ChipNeMo: Domain-Adapted LLMs for Chip Design
Mingjie Liu, Teodor-Dumitru Ene, Robert Kirby, Chris Cheng, Nathaniel Pinckney, Rongjian Liang, Jonah Alben, Himyanshu Anand, Sanmitra Banerjee, Ismet Bayraktaroglu, Bonita Bhaskaran, Bryan Catanzaro, Arjun Chaudhuri, Sharon Clay, Bill Dally, Laura Dang, Parikshit Deshpande, Siddhanth Dhodhi, Sameer Halepete, Eric Hill, Jiashang Hu, Sumit Jain, Ankit Jindal, Brucek Khailany, George Kokai, Kishor Kunal, Xiaowei Li, Charley Lind, Hao Liu, Stuart Oberman, Sujeet Omar, Ghasem Pasandi, Sreedhar Pratty, Jonathan Raiman, Ambar Sarkar, Zhengjiang Shao, Hanfei Sun, Pratik P Suthar, Varun Tej, Walker Turner, Kaizhe Xu, Haoxing Ren
TL;DR
ChipNeMo demonstrates that domain-adaptive pretraining combined with domain-adaptive tokenization, targeted model alignment, and retrieval-augmented generation can significantly boost LLM performance on chip design tasks.
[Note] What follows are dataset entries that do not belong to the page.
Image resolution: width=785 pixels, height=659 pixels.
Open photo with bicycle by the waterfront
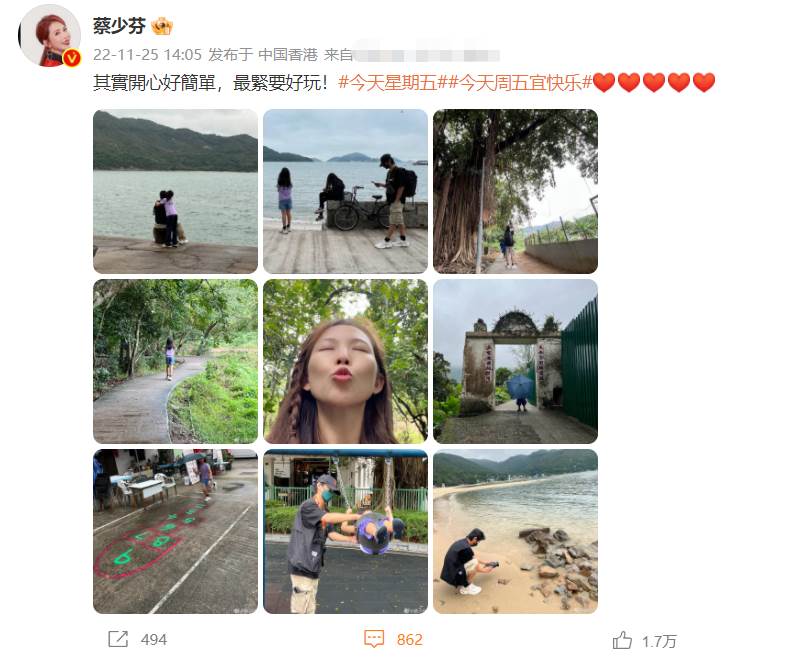(x=345, y=191)
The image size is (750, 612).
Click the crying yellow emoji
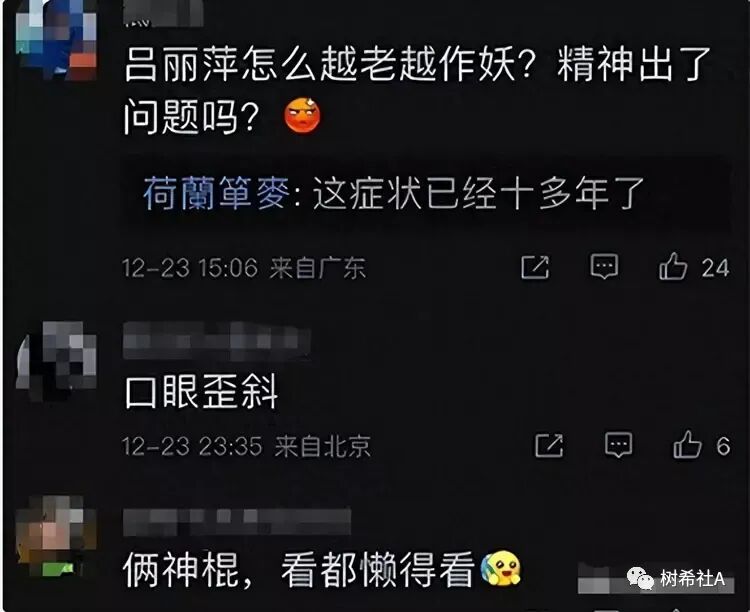coord(501,568)
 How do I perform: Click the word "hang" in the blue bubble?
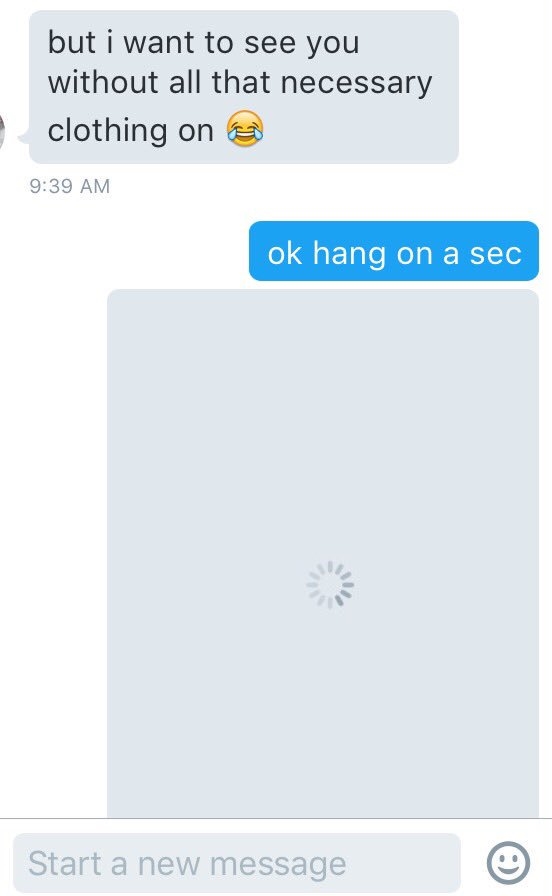point(349,254)
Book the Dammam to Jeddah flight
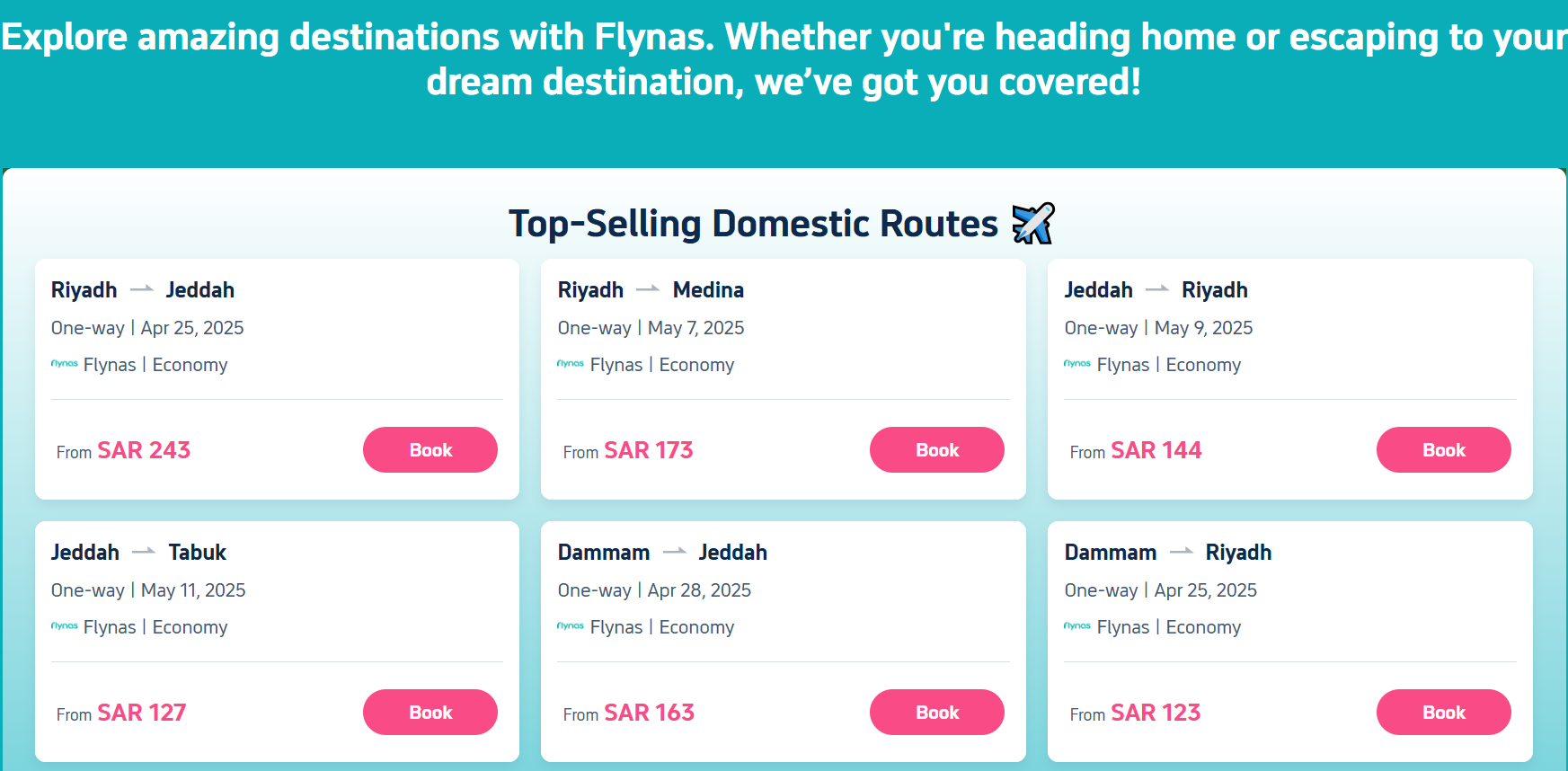The width and height of the screenshot is (1568, 771). point(937,712)
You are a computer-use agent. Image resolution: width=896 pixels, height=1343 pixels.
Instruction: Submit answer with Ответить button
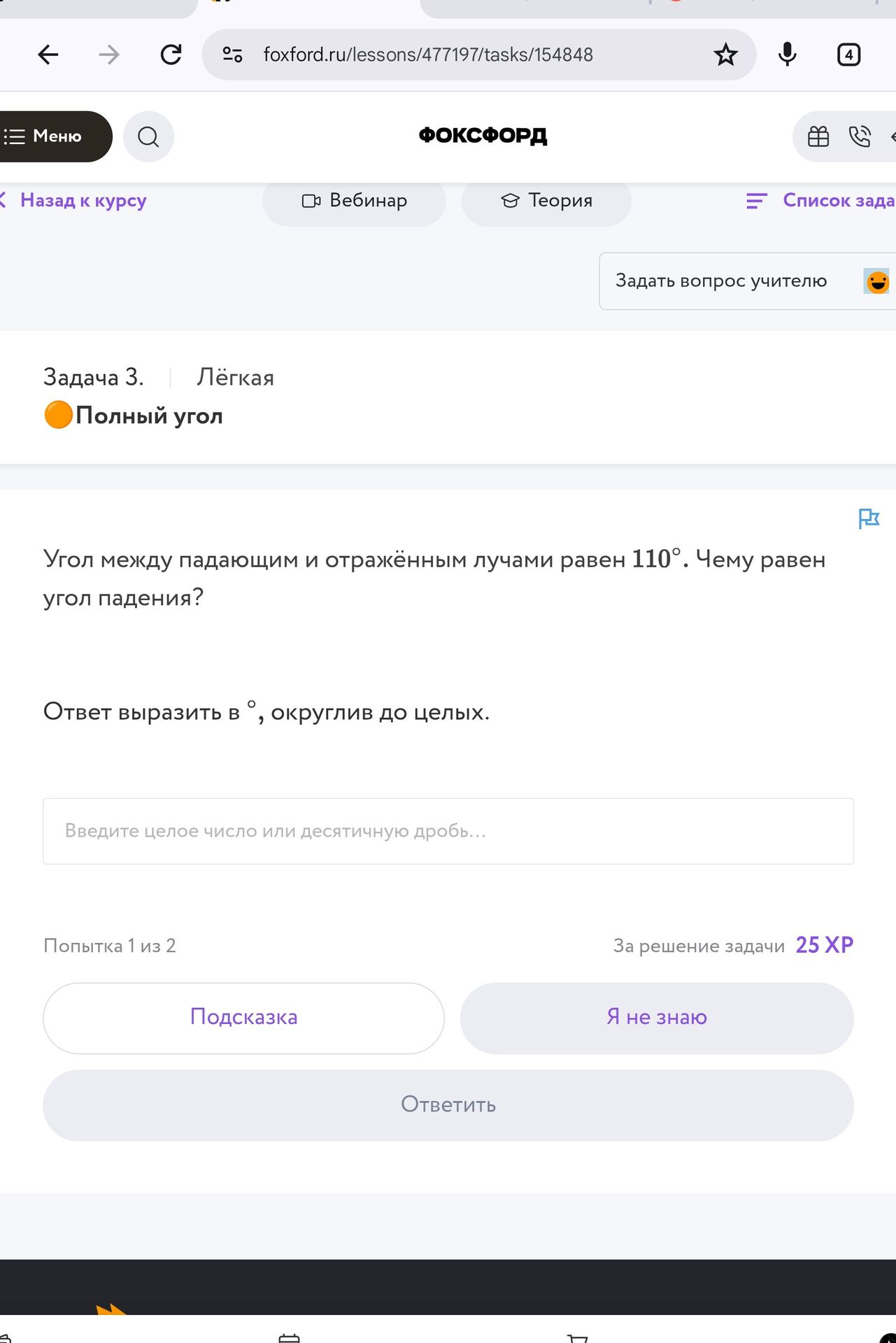(448, 1105)

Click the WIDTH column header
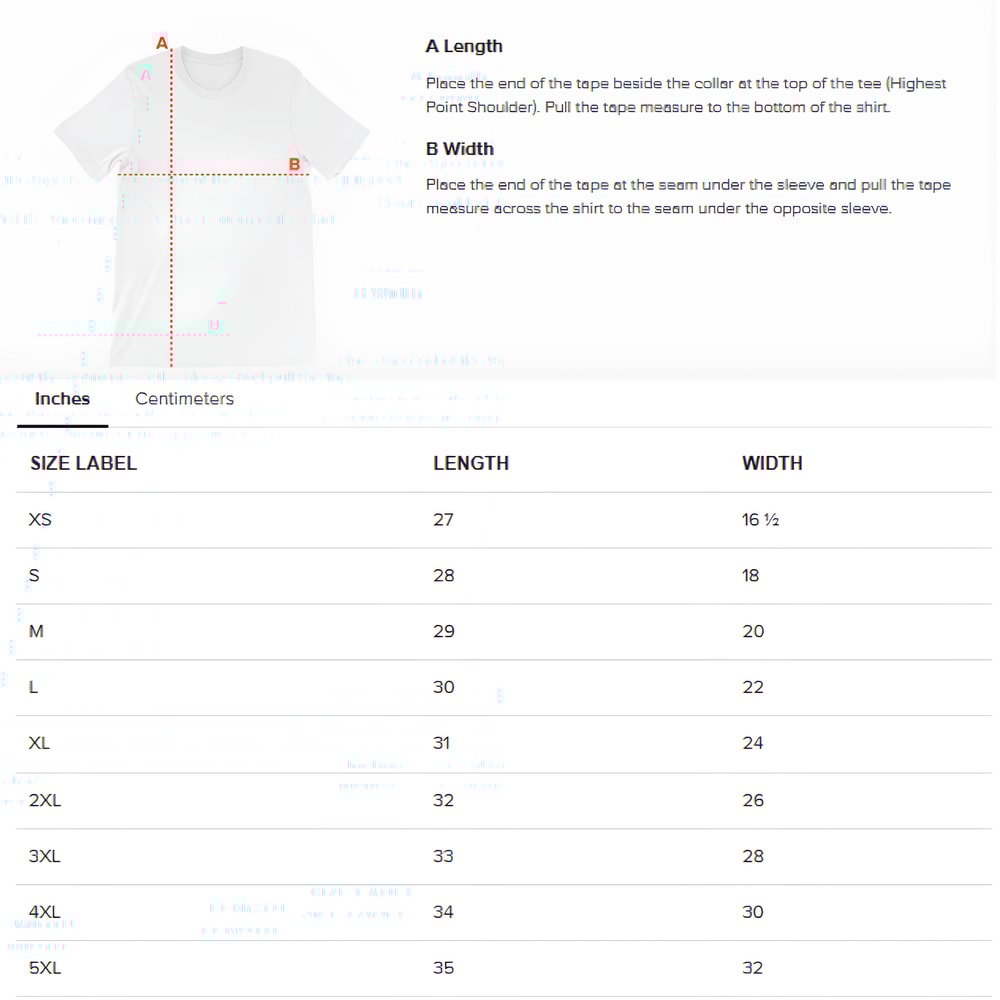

The largest model (ChipNeMo-70B) matches or exceeds GPT-4 on several tasks, while requiring only a small fraction of full pretraining compute. Across engineering assistant chatbot, EDA script generation, and bug analysis, domain adaptation improves grounding, code quality, and summarization clarity, with substantial gains in RAG-grounded responses. These findings offer a practical pathway to cost-effective, domain-specific LLM deployment in hardware design ecosystems.
Abstract
ChipNeMo aims to explore the applications of large language models (LLMs) for industrial chip design. Instead of directly deploying off-the-shelf commercial or open-source LLMs, we instead adopt the following domain adaptation techniques: domain-adaptive tokenization, domain-adaptive continued pretraining, model alignment with domain-specific instructions, and domain-adapted retrieval models. We evaluate these methods on three selected LLM applications for chip design: an engineering assistant chatbot, EDA script generation, and bug summarization and analysis. Our evaluations demonstrate that domain-adaptive pretraining of language models, can lead to superior performance in domain related downstream tasks compared to their base LLaMA2 counterparts, without degradations in generic capabilities. In particular, our largest model, ChipNeMo-70B, outperforms the highly capable GPT-4 on two of our use cases, namely engineering assistant chatbot and EDA scripts generation, while exhibiting competitive performance on bug summarization and analysis. These results underscore the potential of domain-specific customization for enhancing the effectiveness of large language models in specialized applications.